** begin Page text **

On 7/26/07, Christopher Schmidt crschmidt@crschmidt.net wrote:
On Thu, Jul 26, 2007 at 01:24:50AM +0100, Rev Simon Rumble wrote:
Indeed, this should most certainly be done for all revisions of a page except the current, so that if someone reverts spam without the admin password, it's not indexed by the crawlers.
PS: I strongly doubt it's Google causing problems. Google is a very well behaved bot. Others like the MSN one are much less well behaved.
I'm not convinced of that.
Google routinely and regularly fetches *large* pages on the Open Guide to Boston that almost never change. Think Category Restaurant page -- 1MB page, changes maybe once a week, Google fetches it daily.
Spoke with the crawler guys here and your site changes more often than you seem to think. That page also has a high page rank which affects crawl frequency.
Your HTTP headers could help more: try using if-modified-since. Consider also a reverse caching proxy to reduce load. You can reduce the crawl freq with the webmaster console if you still think it's too much.

** end Page text **
** begin Data shown **

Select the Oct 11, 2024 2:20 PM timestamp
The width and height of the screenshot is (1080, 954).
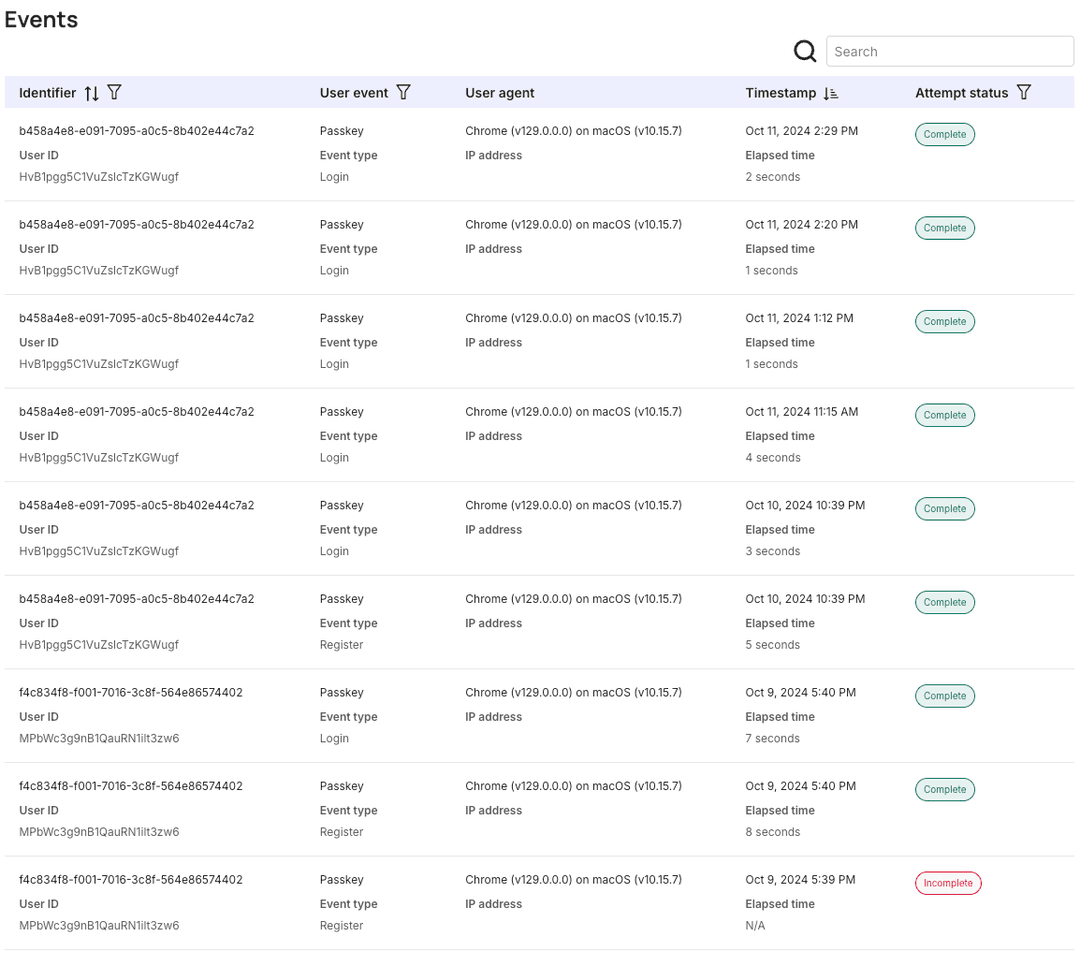click(801, 225)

** end Data shown **

• [Task list]:
**a.** In the mailing-list thread about search-engine crawlers, present the paragraph beginning "Your HTTP headers could help more" as a short bulleted list that keeps each of its suggestions.
**b.** Answer these questions from the mailing-list thread about search-engine crawlers, one line each:
(i) Which crawler is given as an example of a less well-behaved bot?
(ii) How large is the Category Restaurant page, and how often does it change?
(iii) Apart from how often the site changes, what is said to affect crawl frequency for that page?
**c.** Write what comes next in the mailing-list thread about search-engine crawlers, continuing after its final sentence.

• [Answer list]:
**a.**
- Improve the HTTP headers by using if-modified-since.
- Add a reverse caching proxy to reduce load.
- If the crawl rate still seems excessive, lower it through the webmaster console.

**b.**
(i) The MSN one.
(ii) It is a 1MB page that changes maybe once a week.
(iii) Its high page rank.

**c.**
You could restructure the page to not be a megabyte too, of course ;-)
HTH, Paul (not speaking as a representative of his employer, just trying to help out)
Granted, OG Boston is particularly poorly optimized for this because we use index_list in our category pages. The actual index_value, etc. mode in wiki.cgi is significantly more lightweight. (Bad decision on my part.) But you don't have to have someone fetching much data to hurt a site, and even if Google is only requesting things slowly, they can still exceed the return rate of the server.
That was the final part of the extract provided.